Die Wahrheit ist: In Potsdam wird gestorben wie anderswo auch. Also braucht es Friedhöfe. Vielleicht gibt es hier dennoch ein paar Besonderheiten. Der älteste noch bestehende Friedhof ist der jüdische unterhalb des Pfingstberges.  Angelegt wurde er 1743 auf einem Stück Land, das Friedrich II. der jüdischen Gemeinde geschenkt hatte. Bis dahin mussten sie ihre Toten zur Bestattung nach Berlin bringen. Der Hügel hieß daher in den folgenden 40 Jahren Judenberg. Nach zwei Vorgängerbauten im 19. Jahrhundert folgte 1910 die noch vorhandene Trauerhalle. Sie wurde in der Pogromnacht 1938 stark beschädigt und verfiel, da keine Reparatur erfolgte, in den folgenden Jahrzehnten weiter. Ihr Schicksal schien bereits besiegelt, da brachte die politische Wende neue Hoffnung. 1990 begann ein mehrjähriges Sanierungsprogramm, das sowohl den 532 Grabmälern zugutekam, wie auch der Halle. Sie konnte 1995 neu eingeweiht werden. Der jüdische Friedhof in Potsdam ist der einzige funktionstüchtige seiner Art im Land Brandenburg.

Nur noch in der Stadtchronik vorhanden sind die Friedhöfe an der mittelalterlichen Nikolaikirche, der 1639 vor dem Berliner Tor eingerichtete Pestfriedhof, der seit 1721, als eine neue Nikolaikirche erbaut wurde, als Stadtfriedhof diente, und schließlich der 1752 angelegte Friedhof auf dem Amtsacker vor dem Nauener Tor. Die das Areal für diesen Gottesacker auswählten, hatten allerdings nicht bedacht, dass Potsdam von sumpfigem Gelände umgeben ist. Die feuchte Erde bewirkte eine ziemlich langsame und geruchsintensive Verwesung der Leichen.  Als nach dem Tod Friedrichs des Großen sich dessen Nachfolger mit dem nahegelegenen Neuen Garten ein eigenes Anwesen schuf, ließ er den Friedhof umgehend schließen. 

In allerkürzester Zeit wurde in der Teltower Vorstand ein Ersatz gefunden - weit weg von jeglichen königlichen Anlagen. Im April 1796 wurde der neue - inzwischen aber der Alte - Friedhof eingeweiht. Von Anfang an spielte dort die wirtschaftliche Nutzung eine wichtige Rolle, denn er war der städtischen Armendirektion zugeordnet. Seine Überschüsse kamen den Armenhäusern zugute. Es wurden Kartoffeln angebaut, die Wege waren von Obstbäumen gesäumt und es wurden Maulbeerbäume für die Seidenraupenzucht angepflanzt. Eine wichtige Rolle kam dem Alten Friedhof während der Befreiungskriege zu.
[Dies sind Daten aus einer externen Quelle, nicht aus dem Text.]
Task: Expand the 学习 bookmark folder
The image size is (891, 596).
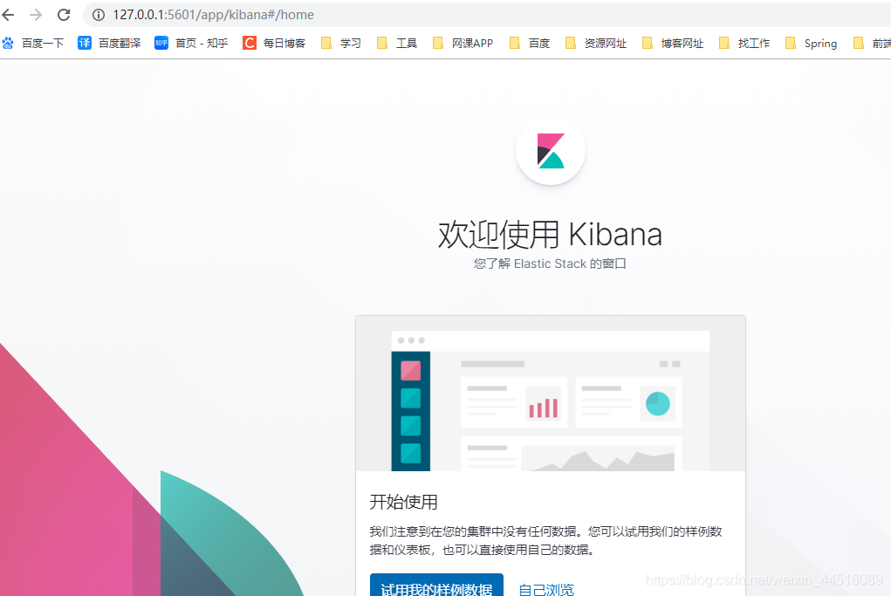Action: click(341, 43)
Hier wurden die in den Potsdamer Lazaretten verstorbenen über 2.000 Soldaten beigesetzt. Auch das Heldenmädchen Eleonore Prochaska erhielt hier einen Gedenkstein. Durch die Stiftung von 8000 Talern durch den Kaufmann August Friedrich Eisenhardt bekam der Friedhof 1851 seine erste Kapelle – streng klassizistisch. Erbaut wurde sie vom Schinkel-Schüler Ferdinand Arnim. Begraben sind auf dem Friedhof auch der Flötenlehrer von Friedrich dem Großen, Johann Quantz, der Sozialreformer Hermann Schulze-Delitzsch und der Orgelbauer Alexander Schuke.
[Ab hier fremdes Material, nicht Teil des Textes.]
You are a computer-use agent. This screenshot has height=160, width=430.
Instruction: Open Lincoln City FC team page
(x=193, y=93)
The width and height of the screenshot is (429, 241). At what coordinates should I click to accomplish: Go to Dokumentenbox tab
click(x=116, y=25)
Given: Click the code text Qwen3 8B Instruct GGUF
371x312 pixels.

Seit seiner Einweihung im Jahre 1866 ist der gegenüberliegende Neue Friedhof Potsdam der zentrale Begräbnisplatz der Stadt. Hier sind Soldaten beider Weltkriege begraben und auch auf einem eigenen Ehrenfeld 1641 Opfer der Bombennacht vom 14. April 1945. Eine Stele erinnert an die ausländischen Zwangsarbeiter, die während des Zweiten Weltkrieges in Potsdam ihr Leben lassen mussten. 

Der Stadtteil Babelsberg besitzt an der Großbeerenstraße und in der Goethestraße eigene Friedhöfe, so auch Bornim, Sacrow und Klein-Glienicke. Die Eingemeindungen rund um Potsdam haben es mit sich gebracht, dass noch viele weitere kleinere Friedhöfe zur Stadt gehören: in Eiche, Krampnitz, Fahrland, Kartzow, Drewitz.